In this series, we’re discussing the ten key phases of a penetration test, talking about the serious pain points in each, and demonstrating how PlexTrac can eliminate these problems.

In this approach, there are 10 phases of the penetration test engagement, each defined by a different group of stakeholders, participants or activities requiring a serious context shift.

Check out the complete discussion of the pentesting cycle in our “Introducing ALL the Phases of Pentesting” article. 

Want to learn more about how PlexTrac can transform your pentesting practice today? Request a demo.

Penetration Testing Phases Seven and Eight

Our next phases of the pentest include

  • Reporting 
  • Read-Out

These two phases, especially reporting, can be considered monotonous or tedious; however, they are some of the most important and impactful pieces of the security assessment and testing puzzle. When teams are receiving the end-result of a security engagement — be it a penetration test, red teaming, purple teaming or vulnerability assessment — the results of the activity is the primary focus point. Presenting clear, actionable results from an engagement, regardless of whether it’s a snapshot in time assessment or one that follows a continuous cadence, is paramount. The role that offensive security focused assessment and testing activity plays within the technology ecosystem is to ensure that the people, processes, and investment organizations have placed into their cybersecurity teams and programs is operating effectively and efficiently. Without clear, accurate assessment output there is no way to measure the areas of the organizations that underwent the assessment.
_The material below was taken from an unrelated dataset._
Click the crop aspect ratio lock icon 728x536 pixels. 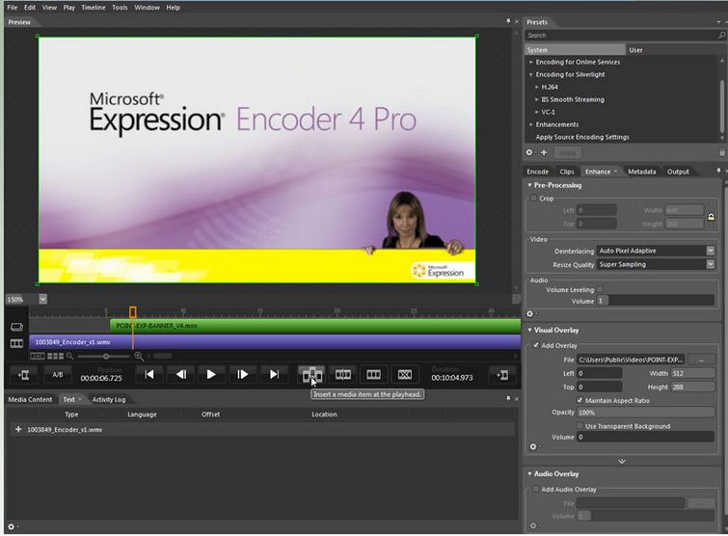pyautogui.click(x=711, y=217)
It doesn’t matter if you employ the brightest hackers or have top-notch security engineers. If you cannot communicate the results of your assessment and testing activity meaningfully so that organizations can take action, collaborate, mitigate flaws, and strengthen their security posture, you’re not providing the appropriate value.

Reporting and Read-Out: Tools of the Trade

The reason these phases are broken out is because that is the typical flow seen during assessments, generally. Many times a report is delivered for engagement activity, then after the data is observed, the recipients can begin to investigate, prepare questions, and mitigate findings. After having time to digest the results, the recipients of the assessments will typically meet with the assessors, and spend time walking through the data, colloquially known as “the read-out.”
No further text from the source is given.